The members of Aerosmith can do mid-tempo rockers like “Tell Me” in their sleep, but the acoustic-leaning “Tell Me,” still has its appeal, with Joey Kramer’s hypnotic drumming and the band’s background vocals hitting all the right beats.  A similarly heard- this-before vibe penetrates the loose-limbed “Out Go The Lights,” a rock slab that includes the classic Tyler lyric, “Liquor in the front/poker in the back” (if you don’t get it from reading it, read it outloud...Tyler’s harmonica ending is a welcome coda. First single, the rollicking “Legendary Child,” which details the band’s history, should have done better at radio,  given Joe Perry’s  blazing guitar and the steady, welcoming rock thump.

Ever since the band landed its first No. 1 with “Don’t Want To Miss A Thing,”  syrupy sweet love ballads have become part of their legacy. It’s already looking like the band will have an AC hit with “What Could Have Been Love.” The song sounds straight out of the Diane Warren playbook, even though it was written by Tyler, Marti Frederiksen and the album's co-producer Jack Douglas (who also produced "Rocks").  However, Warren does make an appearance with the keep-the-faith, inspirational ballad, “We All Fall Down.” It screams for a major movie placement (just as “Don’t Want To Miss A Thing” appeared in  1998‘s “Armageddon").

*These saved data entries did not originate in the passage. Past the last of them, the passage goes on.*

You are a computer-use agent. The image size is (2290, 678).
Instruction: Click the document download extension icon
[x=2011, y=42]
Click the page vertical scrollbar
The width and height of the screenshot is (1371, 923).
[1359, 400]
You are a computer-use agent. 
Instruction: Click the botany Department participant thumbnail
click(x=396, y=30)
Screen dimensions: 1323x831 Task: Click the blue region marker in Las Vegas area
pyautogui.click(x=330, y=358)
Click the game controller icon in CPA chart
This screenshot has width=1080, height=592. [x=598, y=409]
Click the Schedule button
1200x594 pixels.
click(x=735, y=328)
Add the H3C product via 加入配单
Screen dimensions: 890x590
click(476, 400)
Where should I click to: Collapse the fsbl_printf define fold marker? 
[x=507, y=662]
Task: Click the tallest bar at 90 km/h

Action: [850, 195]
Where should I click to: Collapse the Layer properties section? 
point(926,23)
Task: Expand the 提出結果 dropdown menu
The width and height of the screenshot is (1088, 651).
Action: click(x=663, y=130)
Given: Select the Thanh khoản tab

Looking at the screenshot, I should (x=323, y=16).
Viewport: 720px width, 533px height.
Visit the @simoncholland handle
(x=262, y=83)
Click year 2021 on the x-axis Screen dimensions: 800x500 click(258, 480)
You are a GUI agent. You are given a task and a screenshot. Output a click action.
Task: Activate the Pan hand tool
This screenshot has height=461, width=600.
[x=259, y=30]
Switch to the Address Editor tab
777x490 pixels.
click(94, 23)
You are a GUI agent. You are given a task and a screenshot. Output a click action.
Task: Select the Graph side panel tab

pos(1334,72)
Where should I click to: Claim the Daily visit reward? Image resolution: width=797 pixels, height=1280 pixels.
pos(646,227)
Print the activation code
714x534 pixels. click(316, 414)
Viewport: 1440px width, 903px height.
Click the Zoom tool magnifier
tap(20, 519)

Carrie Underwood, who previously duetted with Tyler various television shows, returns for a second helping on the mid-tempo, heavy track, “Can’t Stop Lovin’ You.”  They are both belters, but they do a good job of not working together instead of out-shrieking each other. Still, unless there’s some major remix, you won’t be hearing this alongside Underwood’s other tunes on country radio.

There’s something comforting in the fact that after 40 years together, Aerosmith remains  composed of the same bad boys making the same blues-based rock after all these years. To be sure, the musicianship feels strong, but more economical, these days and Tyler’s voice has yielded a small bit of its rubbery flexibility to time, but the band is still vitally and nicely intact. Furthermore, despite all the break-ups, the rough and tumble years, and times of personal enmity, they still sound like a band, very capable of leaving whatever issues still haunt them outside the studio door.  Just listen to “Freedom Fighter,” a song featuring Perry on lead vocals, and the groovy pocket the band slides into towards the end. That’s something only time and triumphing over tribulations brings.

For older fans, “Sweet Jesus” provides the money shot. With its rumbling freight train vibe and long, propulsive outro, it would have sounded right in place on an early Aerosmith album from the mid-'70s.

The album closes with the gorgeous, dreamy “Another Last Goodbye” co-written with Desmond Child, who helped pen some of the band’s biggest hits during its ‘90s resurgence. A more restrained vocal by Tyler may have made it more radio friendly and help match his delivery with  the lovely piano and strings, but his alley cat screeches sound authentic. To be able to say that after everything Aerosmith has been through feels like some kind of major victory.

This is the band's last album on their contract with Columbia. Should it be a swan song-- and hopefully it's not-- it represents Aerosmith and its legacy well.